● **Problem description**: For this exercise, output the line holding "The image size is (1366, 768)." and all subsequent lines of the entries below, unchanged, up to and including the last.

Data Block Start

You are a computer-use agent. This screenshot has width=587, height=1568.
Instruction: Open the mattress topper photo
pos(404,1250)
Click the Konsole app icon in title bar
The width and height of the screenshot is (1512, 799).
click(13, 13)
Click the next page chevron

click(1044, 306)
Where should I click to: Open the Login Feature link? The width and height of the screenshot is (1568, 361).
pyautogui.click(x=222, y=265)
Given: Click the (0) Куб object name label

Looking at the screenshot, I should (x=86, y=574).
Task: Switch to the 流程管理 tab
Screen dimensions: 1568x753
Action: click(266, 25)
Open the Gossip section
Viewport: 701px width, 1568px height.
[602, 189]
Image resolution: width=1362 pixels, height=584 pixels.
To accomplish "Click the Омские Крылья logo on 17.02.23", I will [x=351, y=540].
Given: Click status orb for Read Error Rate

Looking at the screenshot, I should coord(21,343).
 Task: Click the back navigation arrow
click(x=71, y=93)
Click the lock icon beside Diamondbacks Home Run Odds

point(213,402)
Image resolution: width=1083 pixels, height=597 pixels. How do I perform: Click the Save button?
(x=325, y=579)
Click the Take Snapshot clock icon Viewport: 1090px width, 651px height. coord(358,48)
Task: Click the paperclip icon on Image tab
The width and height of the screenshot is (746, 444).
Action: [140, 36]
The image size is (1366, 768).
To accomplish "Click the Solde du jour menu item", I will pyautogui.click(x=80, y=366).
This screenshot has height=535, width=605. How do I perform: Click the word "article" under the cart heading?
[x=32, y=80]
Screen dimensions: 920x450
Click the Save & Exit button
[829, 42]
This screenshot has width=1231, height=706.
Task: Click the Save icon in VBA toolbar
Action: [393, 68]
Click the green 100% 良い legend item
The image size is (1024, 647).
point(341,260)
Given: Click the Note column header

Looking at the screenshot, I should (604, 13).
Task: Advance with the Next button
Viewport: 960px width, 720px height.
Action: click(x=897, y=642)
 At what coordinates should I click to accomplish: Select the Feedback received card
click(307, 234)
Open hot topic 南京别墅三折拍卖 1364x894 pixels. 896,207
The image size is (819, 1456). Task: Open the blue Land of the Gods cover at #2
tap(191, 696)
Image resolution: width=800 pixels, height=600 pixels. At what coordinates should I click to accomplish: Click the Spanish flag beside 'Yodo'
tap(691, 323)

Data Block End

● **Result for this task**:
The image size is (1366, 768).
To accomplish "Click the Solde du jour menu item", I will pyautogui.click(x=80, y=366).
This screenshot has height=535, width=605. How do I perform: Click the word "article" under the cart heading?
[x=32, y=80]
Screen dimensions: 920x450
Click the Save & Exit button
[829, 42]
This screenshot has width=1231, height=706.
Task: Click the Save icon in VBA toolbar
Action: [393, 68]
Click the green 100% 良い legend item
The image size is (1024, 647).
point(341,260)
Given: Click the Note column header

Looking at the screenshot, I should (604, 13).
Task: Advance with the Next button
Viewport: 960px width, 720px height.
Action: click(x=897, y=642)
 At what coordinates should I click to accomplish: Select the Feedback received card
click(307, 234)
Open hot topic 南京别墅三折拍卖 1364x894 pixels. 896,207
The image size is (819, 1456). Task: Open the blue Land of the Gods cover at #2
tap(191, 696)
Image resolution: width=800 pixels, height=600 pixels. At what coordinates should I click to accomplish: Click the Spanish flag beside 'Yodo'
tap(691, 323)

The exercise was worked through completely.